### Task goal
Return the line that has "1568x768 pixels. Task: Click" and all lines below it through the last, exactly as they stand; omit pictures.

### Input records
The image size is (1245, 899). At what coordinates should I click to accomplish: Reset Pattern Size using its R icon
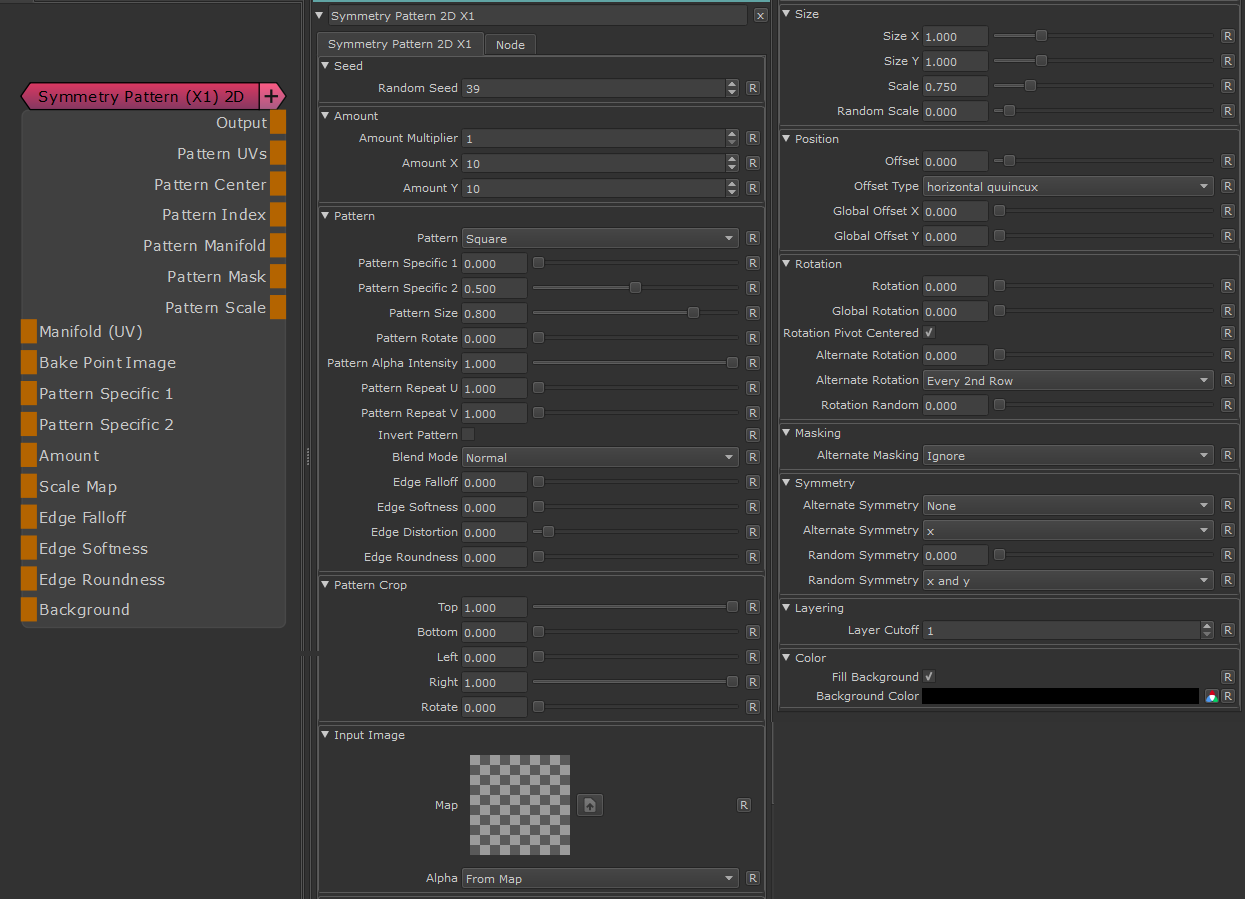coord(753,313)
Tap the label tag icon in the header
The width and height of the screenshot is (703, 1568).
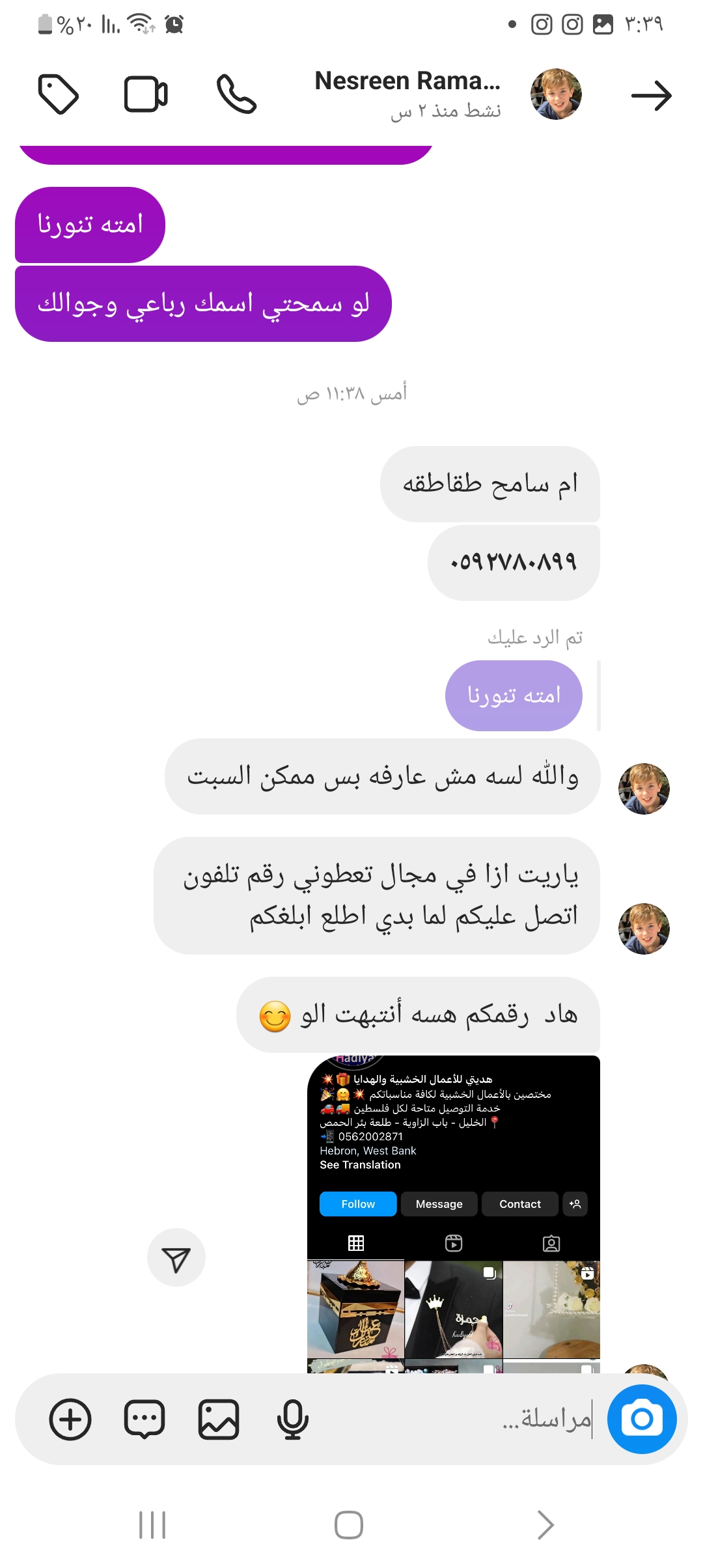click(x=59, y=95)
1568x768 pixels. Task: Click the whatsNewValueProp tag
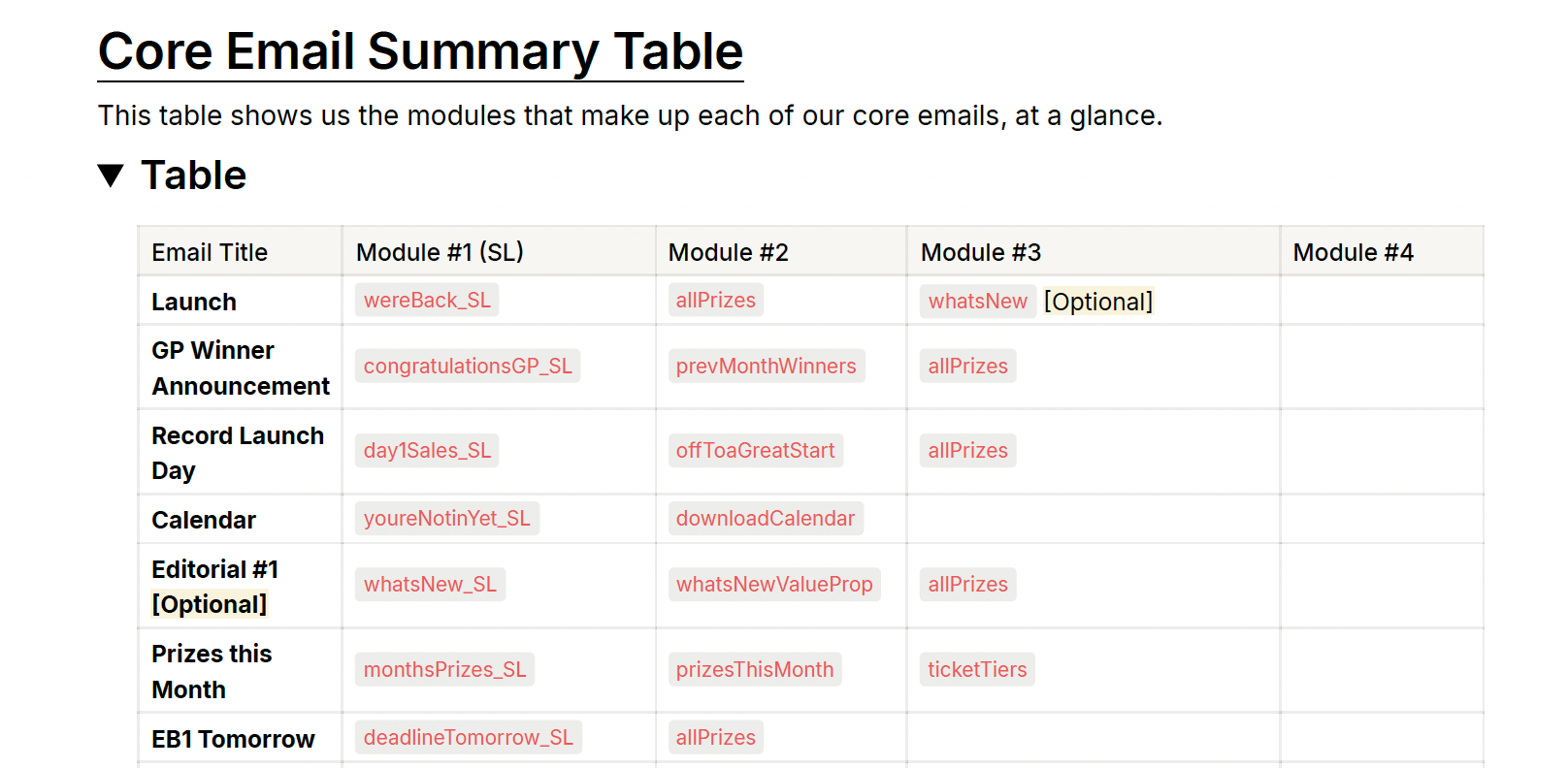point(774,584)
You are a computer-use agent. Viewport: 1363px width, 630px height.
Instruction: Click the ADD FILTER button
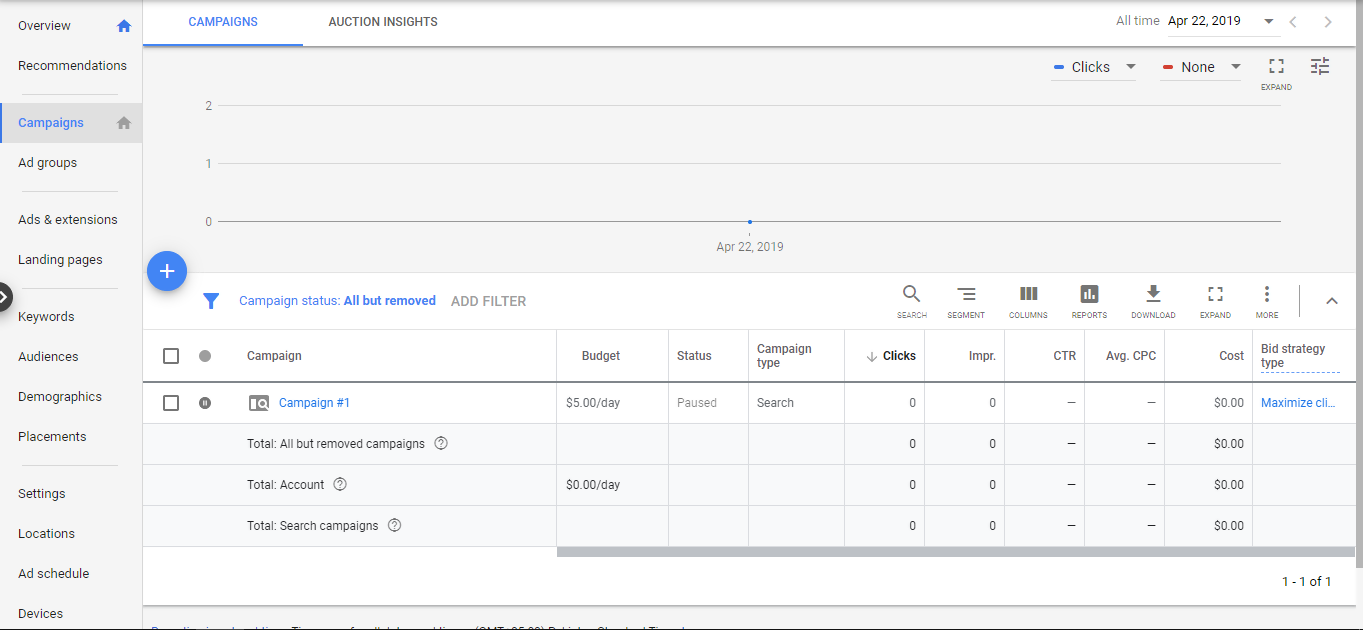click(x=488, y=301)
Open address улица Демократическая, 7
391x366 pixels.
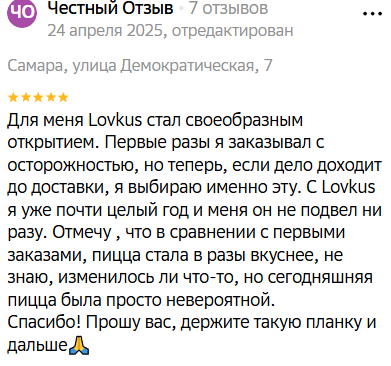pyautogui.click(x=172, y=65)

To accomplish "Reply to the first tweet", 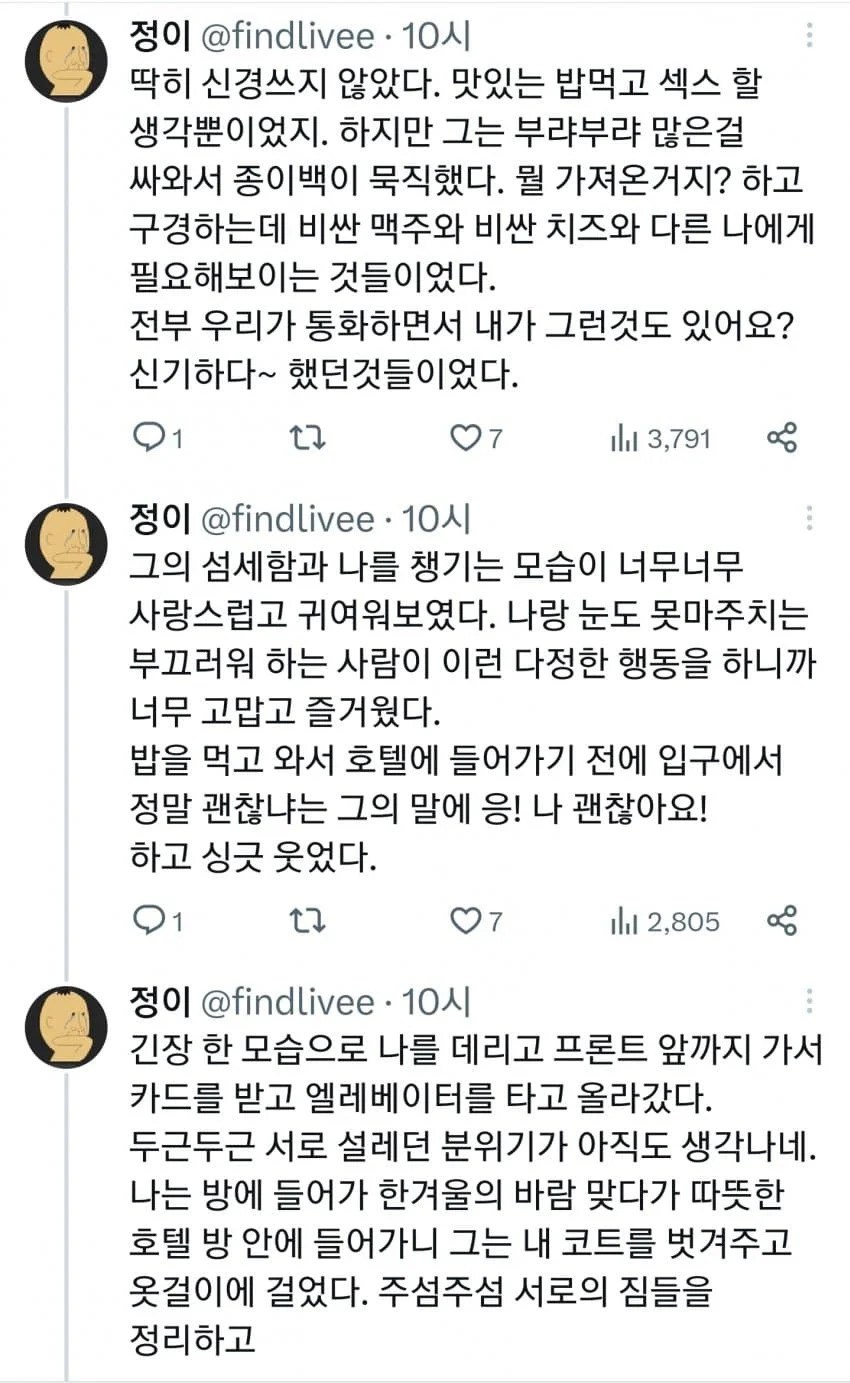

### Your solution
1568x768 pixels. Task: Click the whatsNewValueProp tag
point(774,584)
You are a computer-use agent. Viewport: 1363px width, 630px height.
Instruction: Click the ADD FILTER button
click(x=488, y=301)
Open address улица Демократическая, 7
391x366 pixels.
pyautogui.click(x=172, y=65)

To accomplish "Reply to the first tweet", 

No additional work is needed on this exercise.